Dia segera menggunakan bilah laba-laba untuk menusuk perutnya dengan keras.
Tusukan berulang-ulang yang dilakukannya menciptakan banyak lubang kecil.
Cangkang kalajengking itu sembuh dengan cepat seiring sensasi gatal yang aneh itu berangsur-angsur melemah hingga akhirnya hilang sepenuhnya.
Zhen Jin menyentuh perutnya dan mendapati bahwa cangkang kalajengking yang baru tumbuh itu agak lebih keras dari sebelumnya.
“Inilah alasan mengapa pemimpin kalajengking itu tidak pernah berhenti mengejarku.”
“Ternyata, ia memang ingin dipukuli!”
“Ketika saya memancing mereka ke bebatuan granit, tujuannya adalah untuk memberi mereka makanan, tetapi malah berakhir membahayakan kami.”
Menyadari kebenaran ini, ekspresi ceria Zhen Jin menghilang dan digantikan oleh tawa getir yang penuh kekesalan.
Zhen Jin tidak tinggal lama setelah makan sampai kenyang, melainkan langsung kembali.
Dia datang ke api unggun dan melihat Zi Di dan Cang Xu.
Tikus dan kadal itu sudah matang, tetapi Zi Di dan Cang Xu tidak memakannya meskipun mereka sangat lapar.
“Makanlah, Tuhanku.”
“Tuan Zhen Jin, jangan menolak tanpa alasan. Hanya dengan stamina yang cukup Anda dapat memastikan keselamatan kita, bukan begitu? Sekalipun kita memiliki stamina yang cukup, kita tidak dapat menghadapi binatang buas berkekuatan sihir.”
Meskipun Zi Di dan Cang Xu kelaparan, seolah-olah atas kesepakatan sebelumnya, mereka menyarankan Zhen Jin untuk memakan dua potong daging itu dengan segala cara.
Tentu saja, Zhen Jin tidak bisa setuju karena dia sudah makan sampai kenyang.

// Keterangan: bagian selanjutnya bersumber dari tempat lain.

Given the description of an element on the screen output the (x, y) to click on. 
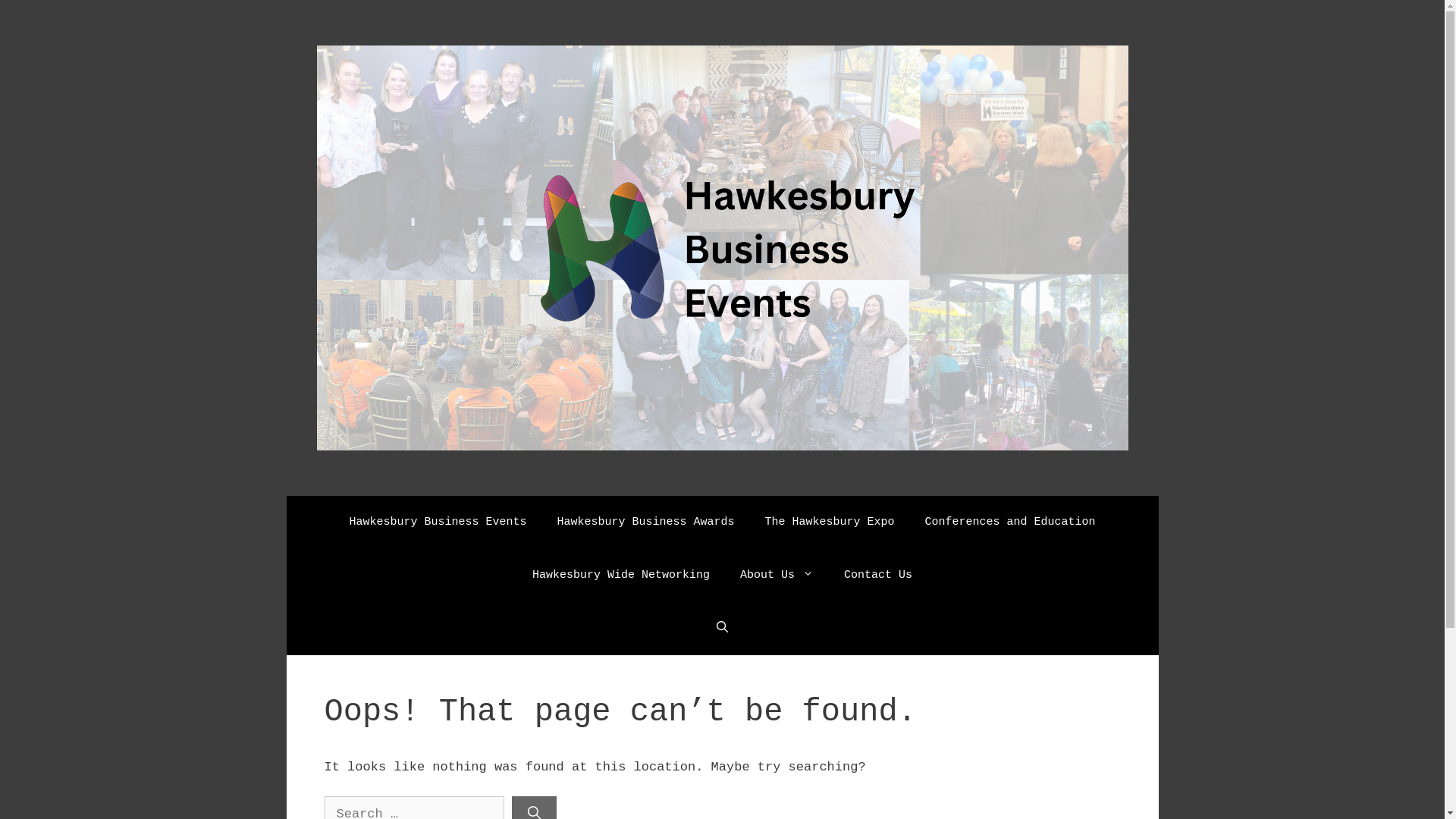
Hawkesbury Wide Networking Element type: text (620, 575)
Hawkesbury Business Awards Element type: text (645, 522)
About Us Element type: text (776, 575)
Conferences and Education Element type: text (1010, 522)
Hawkesbury Business Events Element type: text (437, 522)
The Hawkesbury Expo Element type: text (829, 522)
Contact Us Element type: text (877, 575)
Given the description of an element on the screen output the (x, y) to click on. 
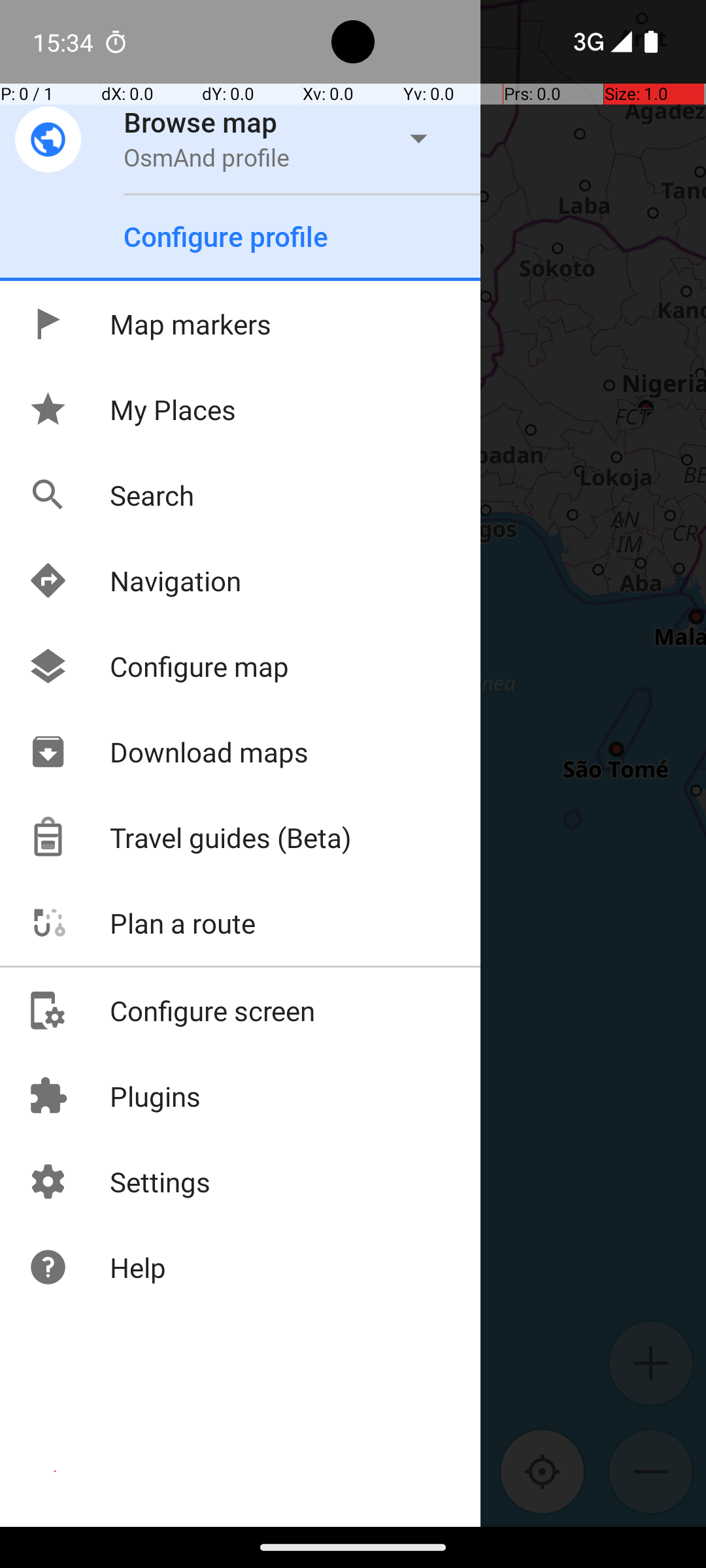
OsmAnd profile Element type: android.widget.TextView (206, 156)
Configure profile Element type: android.widget.TextView (225, 235)
My Places Element type: android.widget.TextView (131, 409)
Navigation Element type: android.widget.TextView (134, 580)
Download maps Element type: android.widget.TextView (168, 751)
Travel guides (Beta) Element type: android.widget.TextView (189, 837)
Plan a route Element type: android.widget.TextView (141, 922)
Configure screen Element type: android.widget.TextView (171, 1010)
Plugins Element type: android.widget.TextView (114, 1095)
Given the description of an element on the screen output the (x, y) to click on. 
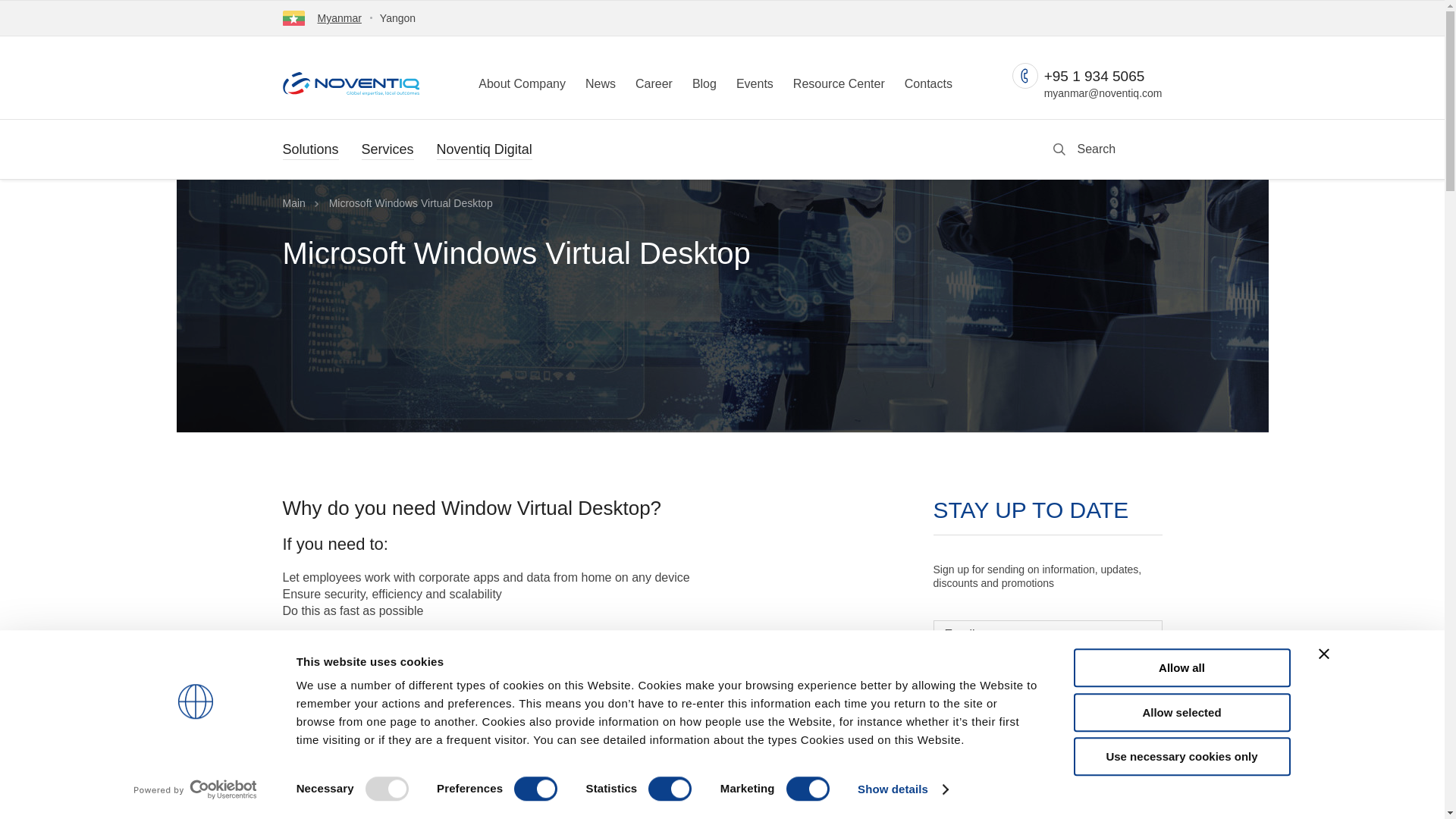
Show details (902, 789)
Allow selected (1182, 712)
Subscribe (1047, 809)
Allow all (1182, 667)
Use necessary cookies only (1182, 756)
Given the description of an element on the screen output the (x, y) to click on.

Kedua belah pihak saling mendorong untuk makan, tetapi Zi Di dan Cang Xu memiliki sikap yang sangat tegas.
Zhen Jin tidak punya pilihan selain mengubah raut wajahnya: “Stamina saya masih cukup dan tubuh saya lebih baik daripada kalian berdua. Kalian belum cukup makan, jika kalian tidak makan makanan ini maka saya tidak bisa memastikan apakah kalian bisa bertahan sepanjang malam. Kayu bakar mungkin tidak akan cukup untuk sepanjang malam.”
Setelah mengatakan itu, Zhen Jin menatap Zi Di dalam-dalam: “Aku telah mengatakan bahwa aku akan melindungimu sampai akhir hayatku.”
Setelah itu, pemuda itu menghadap Cang Xu: “Bapak tua, meskipun Anda tidak mau berpihak kepada saya dan menjadi bawahan saya, saya akan melakukan yang terbaik untuk menyelamatkan Anda. Saya telah bersumpah untuk menggunakan seluruh kekuatan saya untuk menyelamatkan semua orang, termasuk Anda dan juga Bai Ya.”
“Jangan bilang kalian berdua ingin membuatku melanggar sumpahku? Apakah kalian ingin kehormatan kesatriaku ternoda?” Ekspresi Zhen Jin menjadi sangat tenang.
Zi Di dan Cang Xu menatap Zhen Jin, seolah-olah cahaya suci memancar dari seluruh tubuhnya dan untuk sesaat, hati mereka bergetar dan tak satu pun dari mereka berbicara.
“Sendawa.”
Pada saat itu, Zhen Jin tak kuasa menahan diri untuk tidak bersendawa puas.
Cang Xu dan Zi Di: ???
Catatan
Wah, bab ganda, aku suka saat bab-bab seperti ini tiba-tiba muncul dan langsung memberi informasi. Zhen Jin semakin mahir bertransformasi dan sepertinya ATP yang ia ubah menjadi makhluk ajaib juga terbawa ke wujud manusianya agar tetap berfungsi dengan baik. Lucunya, Cang Xu dan Zi Di mengira tanah adalah makanan sementara Zhen Jin melahap logam dan granit. Begitu Zhen Jin meninggalkan pulau itu, dia harus berbelanja di toko tempat Hulk membeli celana pendeknya agar dia tidak tiba-tiba telanjang.